═════ Task material ═════

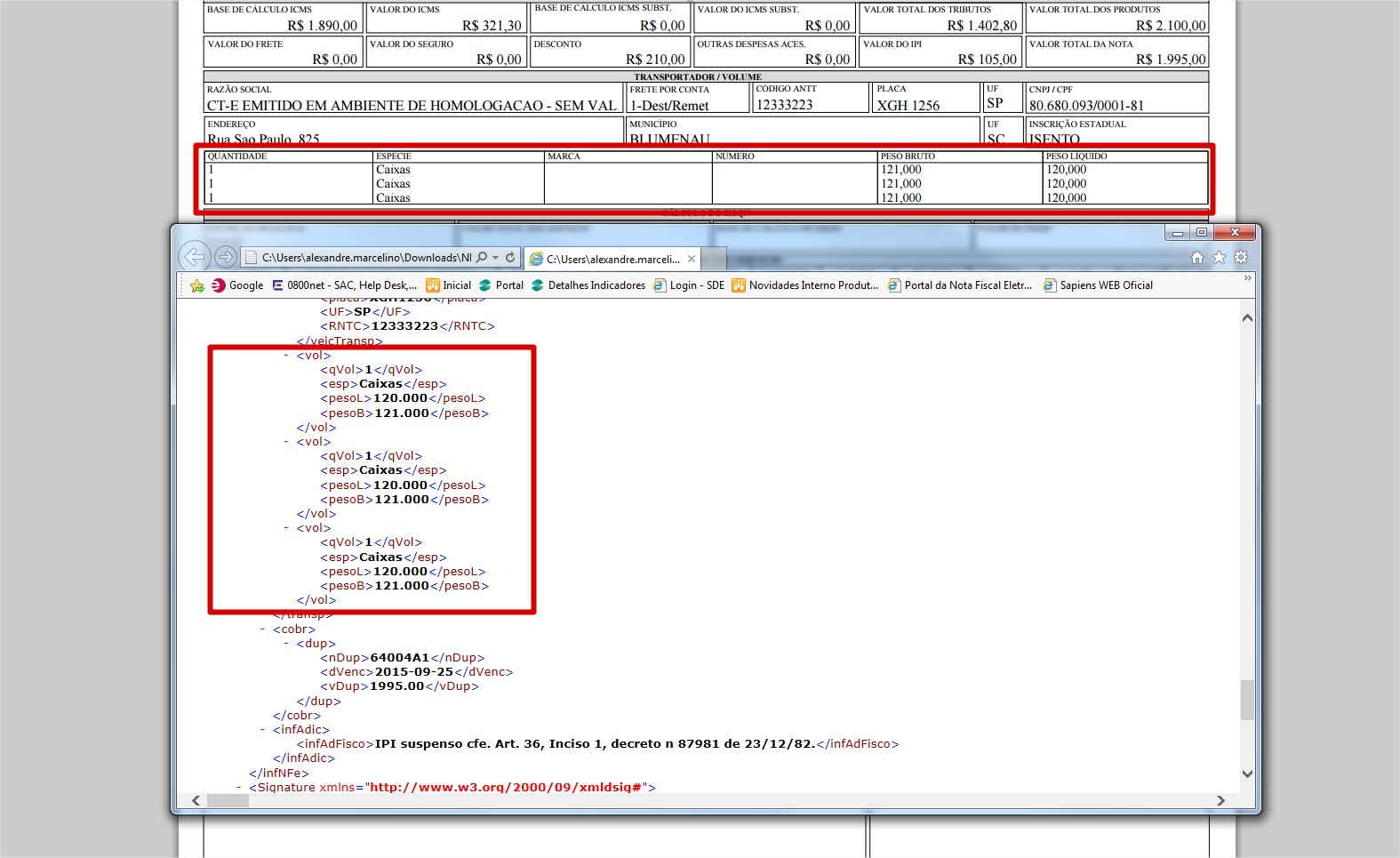Collapse the cobr XML node

point(263,629)
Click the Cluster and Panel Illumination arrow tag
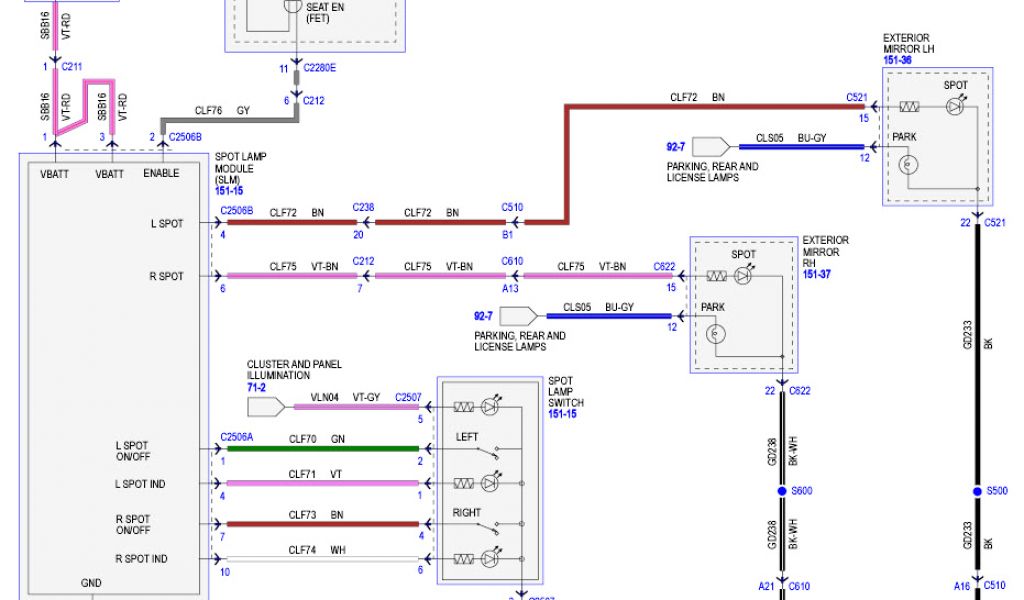 click(264, 407)
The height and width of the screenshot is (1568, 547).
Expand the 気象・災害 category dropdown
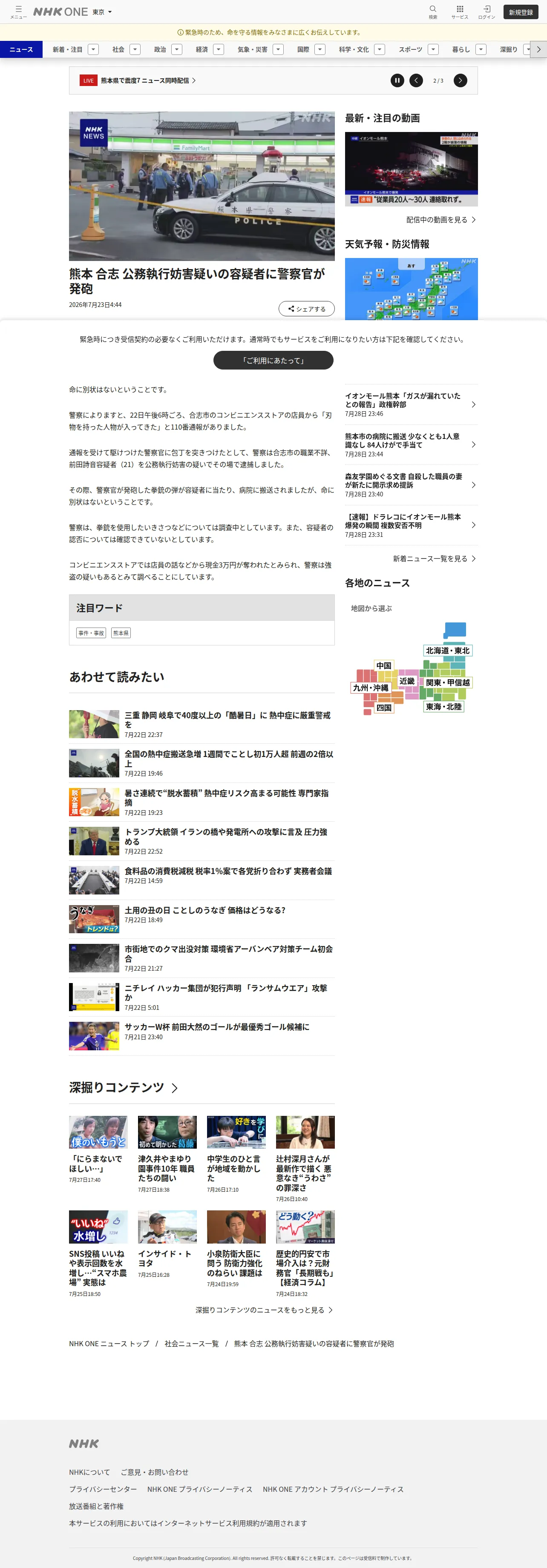[x=278, y=49]
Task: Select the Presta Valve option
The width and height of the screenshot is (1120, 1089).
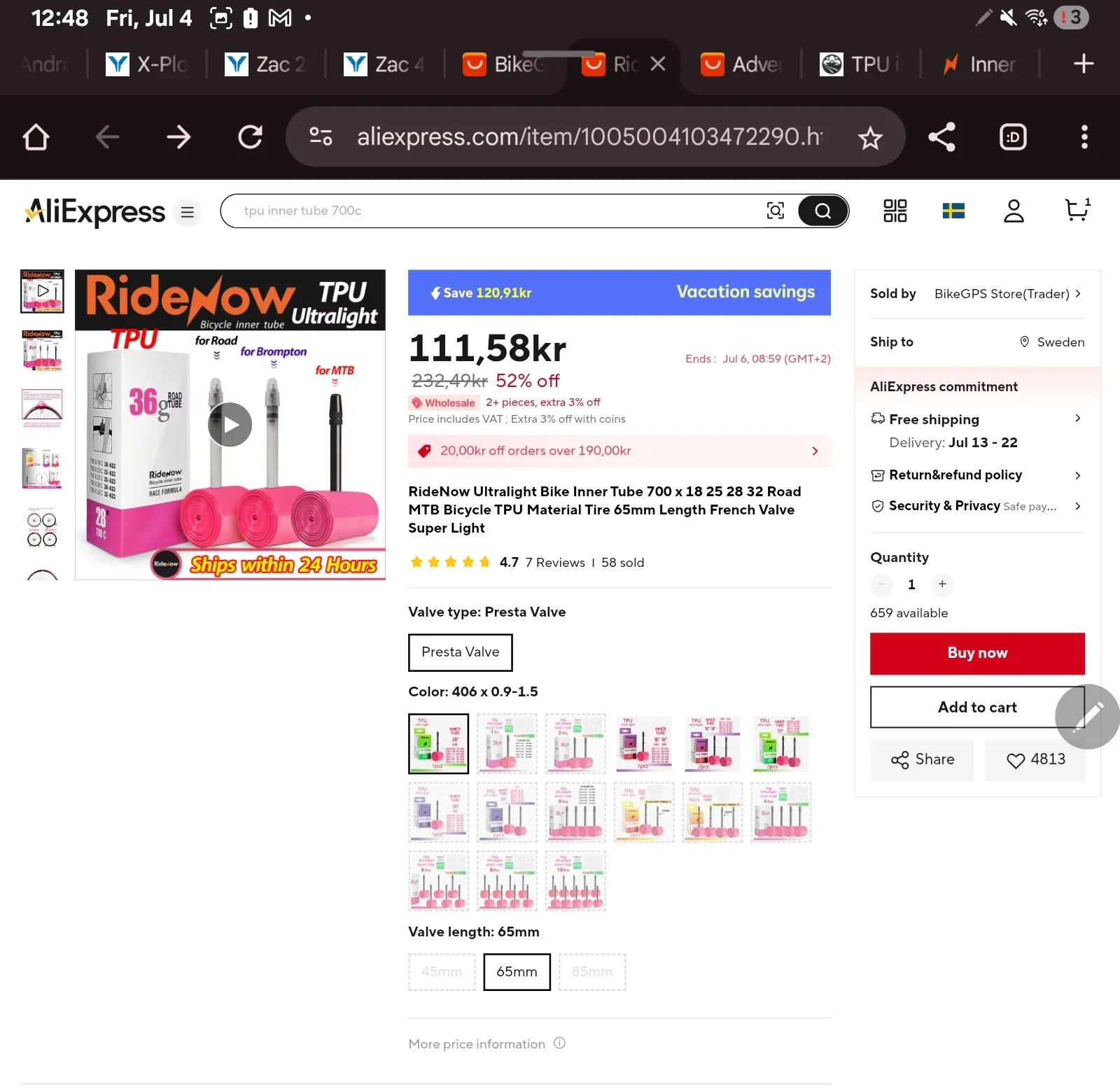Action: click(460, 652)
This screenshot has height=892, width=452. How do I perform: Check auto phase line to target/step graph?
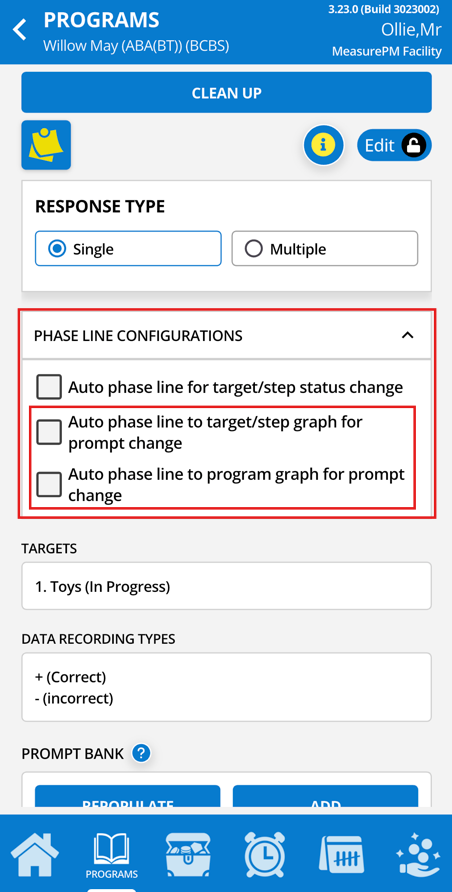(49, 432)
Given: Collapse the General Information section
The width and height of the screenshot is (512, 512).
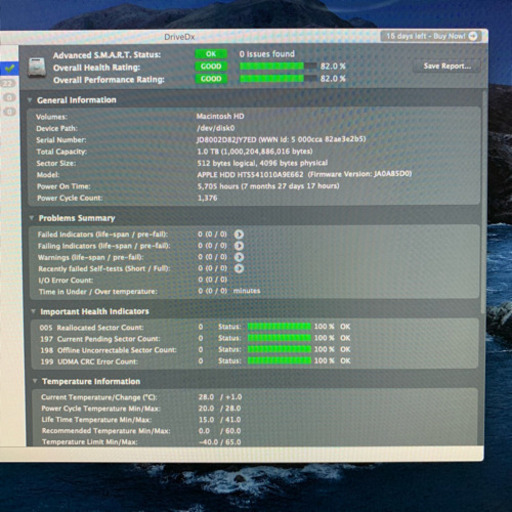Looking at the screenshot, I should (30, 100).
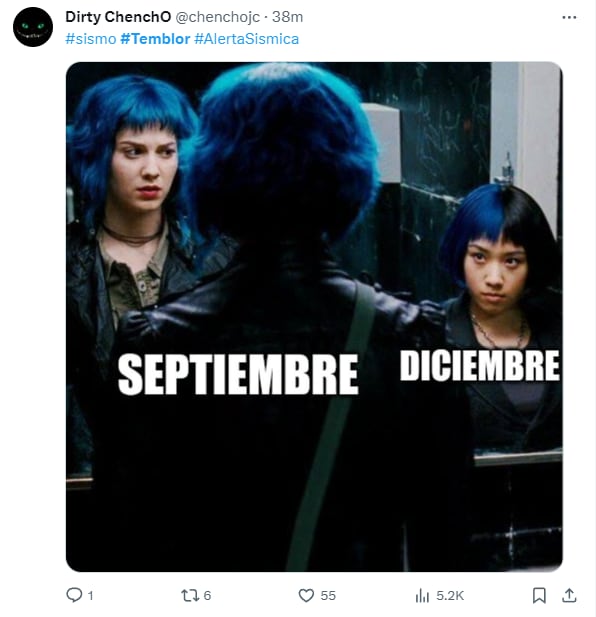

═════

Starting at the line that contains "Expand the 気象・災害 category dropdown", write out every line through the end of the entries, both ends included, without any pictures.

Task solution:
Expand the 気象・災害 category dropdown
[x=278, y=49]
Task: Select the Presta Valve option
The width and height of the screenshot is (1120, 1089).
Action: click(460, 652)
This screenshot has height=892, width=452. How do I perform: Check auto phase line to target/step graph?
(49, 432)
Given: Collapse the General Information section
The width and height of the screenshot is (512, 512).
Looking at the screenshot, I should (30, 100).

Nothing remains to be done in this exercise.